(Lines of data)
++++++++

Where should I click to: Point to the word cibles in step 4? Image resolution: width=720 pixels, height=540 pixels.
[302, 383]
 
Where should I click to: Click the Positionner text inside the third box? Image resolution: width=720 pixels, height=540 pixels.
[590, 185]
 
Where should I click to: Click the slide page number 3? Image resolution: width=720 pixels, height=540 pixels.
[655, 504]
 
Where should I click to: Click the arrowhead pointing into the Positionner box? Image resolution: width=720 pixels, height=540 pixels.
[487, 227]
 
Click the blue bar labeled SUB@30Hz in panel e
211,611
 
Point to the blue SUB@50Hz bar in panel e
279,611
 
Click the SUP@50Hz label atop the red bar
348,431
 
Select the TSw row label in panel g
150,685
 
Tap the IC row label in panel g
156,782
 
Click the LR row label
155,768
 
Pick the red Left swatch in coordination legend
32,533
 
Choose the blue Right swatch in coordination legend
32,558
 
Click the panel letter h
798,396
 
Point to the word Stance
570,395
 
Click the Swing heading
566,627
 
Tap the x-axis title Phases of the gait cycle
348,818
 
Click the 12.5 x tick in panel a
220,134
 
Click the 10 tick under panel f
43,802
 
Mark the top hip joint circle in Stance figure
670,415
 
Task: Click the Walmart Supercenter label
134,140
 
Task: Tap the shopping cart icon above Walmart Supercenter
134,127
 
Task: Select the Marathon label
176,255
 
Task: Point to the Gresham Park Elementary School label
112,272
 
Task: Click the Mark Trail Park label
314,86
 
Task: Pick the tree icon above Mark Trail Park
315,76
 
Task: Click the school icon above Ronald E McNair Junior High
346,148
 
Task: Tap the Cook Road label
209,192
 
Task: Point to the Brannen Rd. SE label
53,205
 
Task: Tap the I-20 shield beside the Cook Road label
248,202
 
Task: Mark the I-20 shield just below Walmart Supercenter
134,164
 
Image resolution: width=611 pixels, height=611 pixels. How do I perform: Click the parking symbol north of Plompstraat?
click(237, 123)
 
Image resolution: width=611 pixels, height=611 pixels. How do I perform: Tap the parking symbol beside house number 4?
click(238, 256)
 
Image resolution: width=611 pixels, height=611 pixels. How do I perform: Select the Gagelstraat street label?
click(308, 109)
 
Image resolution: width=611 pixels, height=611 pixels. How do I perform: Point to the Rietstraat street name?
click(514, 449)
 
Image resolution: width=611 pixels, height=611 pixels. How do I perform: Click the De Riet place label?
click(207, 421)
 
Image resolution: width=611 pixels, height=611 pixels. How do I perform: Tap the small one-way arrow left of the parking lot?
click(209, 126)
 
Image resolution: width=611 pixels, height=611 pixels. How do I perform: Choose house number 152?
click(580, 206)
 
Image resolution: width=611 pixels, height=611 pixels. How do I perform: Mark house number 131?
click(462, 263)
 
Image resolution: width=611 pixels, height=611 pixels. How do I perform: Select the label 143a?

++++++++

Work required: Tally how many lines of the data above contain the word "icon". Reply with the number alone.

The completed task: 3